Start of Information
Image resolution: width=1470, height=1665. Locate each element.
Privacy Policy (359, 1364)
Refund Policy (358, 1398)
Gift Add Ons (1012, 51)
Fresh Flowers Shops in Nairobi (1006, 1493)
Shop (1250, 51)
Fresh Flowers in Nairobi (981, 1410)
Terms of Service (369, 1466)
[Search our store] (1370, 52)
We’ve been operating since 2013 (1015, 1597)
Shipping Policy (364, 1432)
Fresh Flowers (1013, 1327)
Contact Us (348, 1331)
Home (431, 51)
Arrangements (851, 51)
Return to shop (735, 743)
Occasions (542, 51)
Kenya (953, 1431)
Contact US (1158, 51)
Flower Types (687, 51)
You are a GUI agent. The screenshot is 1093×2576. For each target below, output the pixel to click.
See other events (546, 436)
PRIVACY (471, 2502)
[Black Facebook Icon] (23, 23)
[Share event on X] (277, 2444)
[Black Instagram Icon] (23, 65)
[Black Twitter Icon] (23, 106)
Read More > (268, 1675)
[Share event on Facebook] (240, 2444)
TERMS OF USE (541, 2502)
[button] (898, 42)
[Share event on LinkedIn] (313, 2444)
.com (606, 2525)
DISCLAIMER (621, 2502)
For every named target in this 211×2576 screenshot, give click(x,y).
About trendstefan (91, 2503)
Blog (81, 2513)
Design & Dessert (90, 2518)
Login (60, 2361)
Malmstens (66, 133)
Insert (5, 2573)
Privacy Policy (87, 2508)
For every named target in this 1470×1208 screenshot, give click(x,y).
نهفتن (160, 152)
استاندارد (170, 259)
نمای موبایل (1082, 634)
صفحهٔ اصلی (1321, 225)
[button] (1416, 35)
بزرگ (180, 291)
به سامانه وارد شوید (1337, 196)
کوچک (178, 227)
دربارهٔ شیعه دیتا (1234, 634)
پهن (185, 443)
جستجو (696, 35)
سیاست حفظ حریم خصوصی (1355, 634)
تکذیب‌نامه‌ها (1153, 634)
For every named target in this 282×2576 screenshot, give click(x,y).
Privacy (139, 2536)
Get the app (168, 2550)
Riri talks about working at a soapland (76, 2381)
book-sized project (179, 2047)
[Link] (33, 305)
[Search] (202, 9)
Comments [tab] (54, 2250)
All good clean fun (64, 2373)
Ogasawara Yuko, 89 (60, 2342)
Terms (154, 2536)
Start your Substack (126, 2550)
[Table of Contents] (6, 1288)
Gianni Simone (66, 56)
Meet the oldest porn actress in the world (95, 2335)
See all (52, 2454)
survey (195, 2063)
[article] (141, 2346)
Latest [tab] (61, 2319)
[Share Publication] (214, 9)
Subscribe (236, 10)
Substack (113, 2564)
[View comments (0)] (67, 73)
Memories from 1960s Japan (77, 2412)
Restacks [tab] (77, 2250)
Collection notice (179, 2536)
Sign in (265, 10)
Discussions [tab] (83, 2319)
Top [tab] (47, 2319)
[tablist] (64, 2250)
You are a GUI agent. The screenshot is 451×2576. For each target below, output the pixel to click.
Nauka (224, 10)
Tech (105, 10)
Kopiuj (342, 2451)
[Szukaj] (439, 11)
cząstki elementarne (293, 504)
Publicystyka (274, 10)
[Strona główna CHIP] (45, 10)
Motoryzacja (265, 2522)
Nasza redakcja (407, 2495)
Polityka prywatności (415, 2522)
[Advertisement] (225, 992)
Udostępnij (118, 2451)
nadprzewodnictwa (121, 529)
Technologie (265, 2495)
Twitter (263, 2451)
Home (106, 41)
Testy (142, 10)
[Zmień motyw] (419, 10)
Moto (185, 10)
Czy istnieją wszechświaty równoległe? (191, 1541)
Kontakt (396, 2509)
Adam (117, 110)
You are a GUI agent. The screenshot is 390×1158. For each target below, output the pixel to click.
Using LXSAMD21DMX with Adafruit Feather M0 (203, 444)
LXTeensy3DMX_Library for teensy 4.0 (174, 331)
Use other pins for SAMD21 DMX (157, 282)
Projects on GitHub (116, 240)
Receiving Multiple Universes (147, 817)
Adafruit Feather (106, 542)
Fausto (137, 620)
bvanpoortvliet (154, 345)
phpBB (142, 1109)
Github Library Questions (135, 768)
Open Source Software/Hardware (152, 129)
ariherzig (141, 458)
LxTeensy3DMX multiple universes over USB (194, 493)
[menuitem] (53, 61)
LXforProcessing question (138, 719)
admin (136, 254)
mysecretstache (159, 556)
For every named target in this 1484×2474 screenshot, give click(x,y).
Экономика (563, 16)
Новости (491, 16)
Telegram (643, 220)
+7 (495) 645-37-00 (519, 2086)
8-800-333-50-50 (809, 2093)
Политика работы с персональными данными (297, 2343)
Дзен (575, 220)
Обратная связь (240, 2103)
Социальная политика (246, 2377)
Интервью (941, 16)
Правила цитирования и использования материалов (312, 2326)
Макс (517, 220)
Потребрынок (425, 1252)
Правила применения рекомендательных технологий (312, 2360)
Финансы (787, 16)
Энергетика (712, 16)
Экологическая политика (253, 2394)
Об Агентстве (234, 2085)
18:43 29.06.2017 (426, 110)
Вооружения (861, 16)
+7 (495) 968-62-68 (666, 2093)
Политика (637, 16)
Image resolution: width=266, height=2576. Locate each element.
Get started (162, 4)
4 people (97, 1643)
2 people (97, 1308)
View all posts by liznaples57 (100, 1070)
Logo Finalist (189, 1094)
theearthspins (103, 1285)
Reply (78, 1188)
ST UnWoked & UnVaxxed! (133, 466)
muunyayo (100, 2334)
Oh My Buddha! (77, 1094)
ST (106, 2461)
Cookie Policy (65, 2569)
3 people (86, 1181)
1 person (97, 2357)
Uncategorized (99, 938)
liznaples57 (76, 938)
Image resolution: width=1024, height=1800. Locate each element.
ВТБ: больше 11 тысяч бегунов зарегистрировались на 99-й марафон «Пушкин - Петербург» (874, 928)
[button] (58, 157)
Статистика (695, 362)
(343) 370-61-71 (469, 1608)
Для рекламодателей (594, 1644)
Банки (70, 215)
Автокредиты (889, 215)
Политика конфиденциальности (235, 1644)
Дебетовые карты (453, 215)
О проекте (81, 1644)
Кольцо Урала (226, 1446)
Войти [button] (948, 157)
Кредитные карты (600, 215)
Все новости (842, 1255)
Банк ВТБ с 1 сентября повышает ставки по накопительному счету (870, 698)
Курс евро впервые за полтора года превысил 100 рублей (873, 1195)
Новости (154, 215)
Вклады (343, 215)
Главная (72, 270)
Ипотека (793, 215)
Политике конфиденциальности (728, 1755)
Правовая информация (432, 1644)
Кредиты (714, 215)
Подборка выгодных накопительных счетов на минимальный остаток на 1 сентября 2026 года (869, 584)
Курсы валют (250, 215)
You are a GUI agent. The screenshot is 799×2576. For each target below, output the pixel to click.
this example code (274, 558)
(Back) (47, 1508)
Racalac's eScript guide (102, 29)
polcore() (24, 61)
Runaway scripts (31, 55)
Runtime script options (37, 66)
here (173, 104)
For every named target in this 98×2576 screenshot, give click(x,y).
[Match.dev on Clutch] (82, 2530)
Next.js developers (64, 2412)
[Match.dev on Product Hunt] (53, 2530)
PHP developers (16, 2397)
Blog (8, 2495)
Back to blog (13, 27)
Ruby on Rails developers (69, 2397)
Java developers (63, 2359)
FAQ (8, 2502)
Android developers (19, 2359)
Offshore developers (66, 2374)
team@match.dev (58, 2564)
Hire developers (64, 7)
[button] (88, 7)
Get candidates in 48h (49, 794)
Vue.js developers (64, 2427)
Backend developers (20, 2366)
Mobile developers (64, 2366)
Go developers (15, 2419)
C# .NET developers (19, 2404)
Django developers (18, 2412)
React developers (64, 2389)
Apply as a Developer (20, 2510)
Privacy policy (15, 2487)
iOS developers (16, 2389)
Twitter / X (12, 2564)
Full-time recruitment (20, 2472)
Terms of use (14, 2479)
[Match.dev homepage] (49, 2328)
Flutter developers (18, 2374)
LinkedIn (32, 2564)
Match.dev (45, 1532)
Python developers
End of Information
Task requirements:
Find the word "other" in the entries. Copy each line that holds it.

Output of the exercise:
See other events (546, 436)
Use other pins for SAMD21 DMX (157, 282)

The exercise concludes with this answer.